(Collected data entries)
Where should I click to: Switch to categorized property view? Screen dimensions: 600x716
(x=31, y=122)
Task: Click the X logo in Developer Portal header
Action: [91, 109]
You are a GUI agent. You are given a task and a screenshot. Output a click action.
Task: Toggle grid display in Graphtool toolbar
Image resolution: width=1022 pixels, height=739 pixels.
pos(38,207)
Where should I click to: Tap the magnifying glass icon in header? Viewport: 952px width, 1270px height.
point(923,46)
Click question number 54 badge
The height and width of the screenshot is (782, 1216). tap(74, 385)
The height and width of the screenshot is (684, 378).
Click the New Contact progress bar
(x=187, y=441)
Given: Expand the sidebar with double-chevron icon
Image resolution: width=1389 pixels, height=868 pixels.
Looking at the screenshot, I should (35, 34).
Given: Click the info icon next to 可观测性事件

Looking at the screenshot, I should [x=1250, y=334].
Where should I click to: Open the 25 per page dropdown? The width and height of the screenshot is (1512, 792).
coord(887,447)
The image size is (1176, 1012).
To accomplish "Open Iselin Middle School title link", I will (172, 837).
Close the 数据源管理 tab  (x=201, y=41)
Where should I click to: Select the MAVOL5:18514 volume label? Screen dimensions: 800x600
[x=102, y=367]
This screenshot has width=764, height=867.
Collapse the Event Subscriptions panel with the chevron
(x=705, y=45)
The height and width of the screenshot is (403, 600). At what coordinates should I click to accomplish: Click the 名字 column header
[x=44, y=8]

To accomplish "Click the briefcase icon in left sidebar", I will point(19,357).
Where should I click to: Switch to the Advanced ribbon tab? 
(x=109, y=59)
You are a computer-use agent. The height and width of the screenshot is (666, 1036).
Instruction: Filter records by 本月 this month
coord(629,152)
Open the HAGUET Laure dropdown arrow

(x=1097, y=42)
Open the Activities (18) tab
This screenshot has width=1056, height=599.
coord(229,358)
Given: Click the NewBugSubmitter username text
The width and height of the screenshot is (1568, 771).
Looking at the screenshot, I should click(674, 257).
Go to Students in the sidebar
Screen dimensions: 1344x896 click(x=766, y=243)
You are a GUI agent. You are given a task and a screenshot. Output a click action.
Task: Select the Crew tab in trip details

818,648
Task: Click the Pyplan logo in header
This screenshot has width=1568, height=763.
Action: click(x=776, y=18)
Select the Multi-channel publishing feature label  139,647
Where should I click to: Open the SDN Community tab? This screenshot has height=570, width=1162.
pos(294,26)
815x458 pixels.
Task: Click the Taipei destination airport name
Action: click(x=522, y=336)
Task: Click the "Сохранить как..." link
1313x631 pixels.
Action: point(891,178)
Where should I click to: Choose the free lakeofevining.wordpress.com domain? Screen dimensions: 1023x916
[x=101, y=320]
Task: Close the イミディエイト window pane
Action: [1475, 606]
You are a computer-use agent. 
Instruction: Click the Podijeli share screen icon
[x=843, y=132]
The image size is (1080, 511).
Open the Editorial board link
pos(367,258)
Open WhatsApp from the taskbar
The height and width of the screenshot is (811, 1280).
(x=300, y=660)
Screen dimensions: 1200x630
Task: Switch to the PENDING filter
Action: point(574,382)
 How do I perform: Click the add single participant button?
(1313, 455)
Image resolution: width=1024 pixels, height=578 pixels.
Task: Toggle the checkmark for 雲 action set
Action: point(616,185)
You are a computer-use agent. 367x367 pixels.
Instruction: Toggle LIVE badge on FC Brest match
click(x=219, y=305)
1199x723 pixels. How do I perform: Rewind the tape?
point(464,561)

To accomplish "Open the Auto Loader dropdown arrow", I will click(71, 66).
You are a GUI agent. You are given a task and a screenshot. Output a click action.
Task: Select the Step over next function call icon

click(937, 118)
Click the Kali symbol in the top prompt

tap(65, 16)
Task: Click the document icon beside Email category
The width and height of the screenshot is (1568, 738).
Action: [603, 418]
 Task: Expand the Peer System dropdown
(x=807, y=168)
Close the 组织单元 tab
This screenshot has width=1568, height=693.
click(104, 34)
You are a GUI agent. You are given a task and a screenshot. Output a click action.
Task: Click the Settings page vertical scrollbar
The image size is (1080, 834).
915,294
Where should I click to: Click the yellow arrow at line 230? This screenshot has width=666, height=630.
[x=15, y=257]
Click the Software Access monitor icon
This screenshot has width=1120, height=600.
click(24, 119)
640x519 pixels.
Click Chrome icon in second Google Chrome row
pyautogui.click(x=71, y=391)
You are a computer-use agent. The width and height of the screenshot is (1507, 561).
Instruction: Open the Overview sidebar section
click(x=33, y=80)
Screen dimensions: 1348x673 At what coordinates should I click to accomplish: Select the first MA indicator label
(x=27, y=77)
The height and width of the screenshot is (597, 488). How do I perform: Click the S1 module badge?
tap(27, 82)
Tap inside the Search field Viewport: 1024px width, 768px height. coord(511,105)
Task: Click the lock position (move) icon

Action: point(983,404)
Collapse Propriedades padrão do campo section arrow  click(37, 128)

What you are asked to do: Which lines in the records above contain the string "computer"? Copy each one.

Exercise solution:
You are a computer-use agent. The height and width of the screenshot is (666, 1036).
You are a computer-use agent. 
You are a computer-use agent. 367x367 pixels.
You are a computer-use agent. The width and height of the screenshot is (1507, 561).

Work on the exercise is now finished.